Unfortunately, the rise of political parties, especially the modern democrat party, worked around the first portion (the size of the Union) of James Madison’s theory to limit the baneful effects of faction. The democrat party vacuums up every poisonous anti-American faction it can find and strives for power at any cost . . . even the demise of the United States. Whether it is a small faction limited to a city, like Green Action of San Francisco, or one with nationwide reach, like the Southern Poverty Law Center, no destructive progressive group is too small or large to be welcomed into the vicious faction known as the democrat party.

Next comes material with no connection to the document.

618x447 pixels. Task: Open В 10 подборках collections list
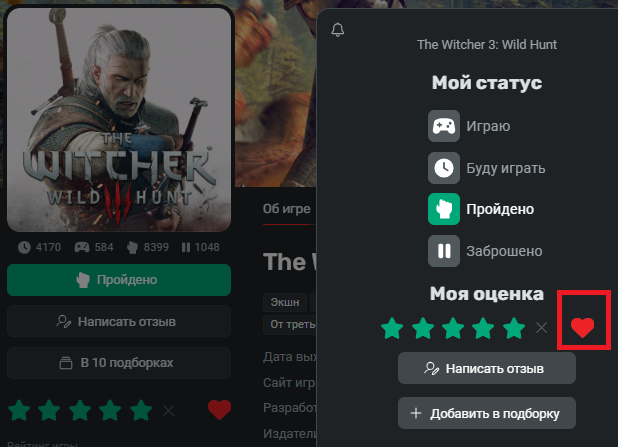pyautogui.click(x=119, y=363)
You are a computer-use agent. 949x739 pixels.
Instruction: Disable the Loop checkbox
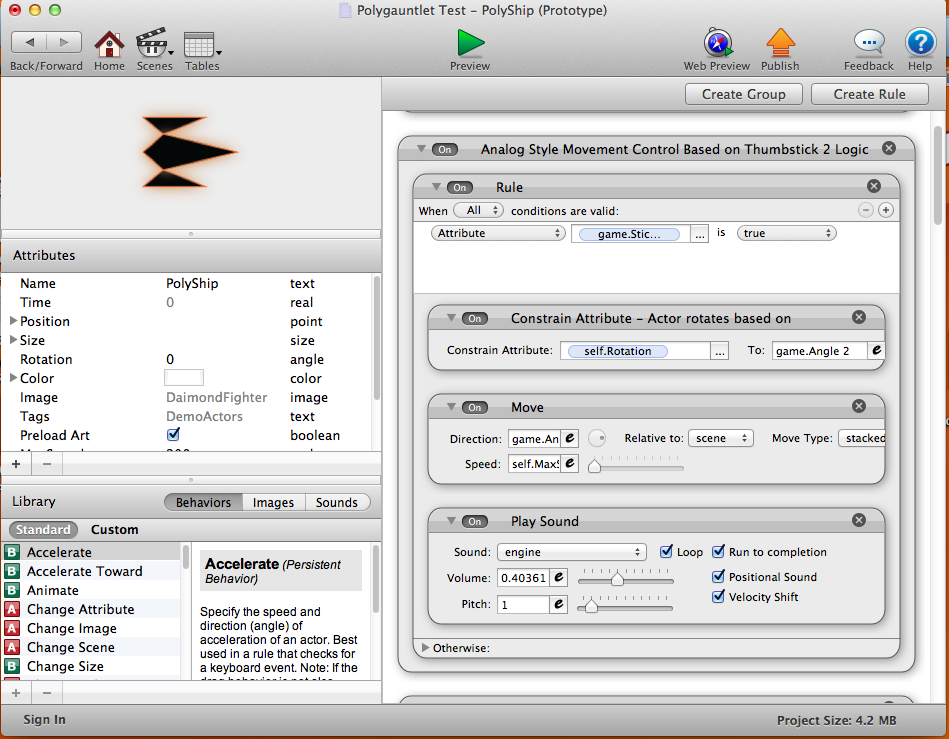coord(667,552)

Secondly, and much more effectively, the structure of the American Union, a republic composed of member republics with their own legislative chamber, the Senate, was Madison’s next line of defense against dangerous factions and consolidation of power. This arrangement was an American adaptation of Montesquieu’s idea of an “assemblage of societies,” a confederated republic composed of city-states. When combined in a strong union, member republics present an impressive bulwark against foreign aggression while internally each tiny republic secures the liberty of its citizens.4
For instance, in a working federal system, a democratic demagogue might call for the abolition of student debt. His rants might take hold among several states and gain a following in the House of Representatives. However, the corporate, federal nature of the Senate is likely to oppose such measures and stop dangerous, possibly nationwide factions cold.

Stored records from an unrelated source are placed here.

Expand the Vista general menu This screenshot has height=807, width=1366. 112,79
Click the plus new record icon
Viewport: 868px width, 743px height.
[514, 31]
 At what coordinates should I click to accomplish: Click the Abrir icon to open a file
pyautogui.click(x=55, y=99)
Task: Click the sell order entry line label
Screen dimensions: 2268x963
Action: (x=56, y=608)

So yes, an expansive nation can keep free government and avoid the centralization. This is the stabilizing effect of federalism to which the United States must return. In Part II, we’ll examine diversity, not the corrupt social justice version, but the healthy diversity in society and republican forms that are the hallmark of free government.
Article V ping!
In before the Convention Cowards and Chicken Littles publicly soil their drawers again.
That’s why the 10A is so important (and relegated to lip-service by most politicians)...
Seized
Yes, and the 17th practically pulled the 10th from the Bill of Rights.
Some reading:
The Seventeenth Amendment and the Death of Federalism by Ralph A. Rossum (2003, Claremont McKenna College).
Beyond the Shell and Husk of History: The History of the Seventeenth Amendment and Its Implications for Current Reform Proposals by Todd J. Zywicki (1997, Mississippi College School of Law)
Senators and special interests : a public choice analysis of the seventeenth amendment by Todd J. Zywicki (1994, George Mason University). (scroll down to see the text).
-PJ
Reasons:
1. The states were often slow to appoint replacement senators.
2. The claim that state legislators were in the pocket of the railroads. A claim that was probably somewhat true. It was also said then that governors were in the pocket of railroads. Again, probably somewhat true! If that statewide office picked by the voters can be in the railroads pocket how is picking a senator via the same electoral process an improvement?
The late 1800s to 1920s democracy as defined by the Progressive movement was all the rage. Many political intellectuals thought they were smarter than the Founding Fathers. You should read some Wilson's commentary on them and the Constitution. He was convinced it had outlived its usefulness time!
In 1911, former Secretary of War, and of State, senator Elihu Root, delivered an eloquent and thoughtful defense of indirect election. Our Constitution sought to “insure domestic tranquility.” Stability in government, said Root, “was a matter of vital concern.”
First, he encouraged simple adjustments to the 1866 law that caused electoral deadlocks in state legislatures.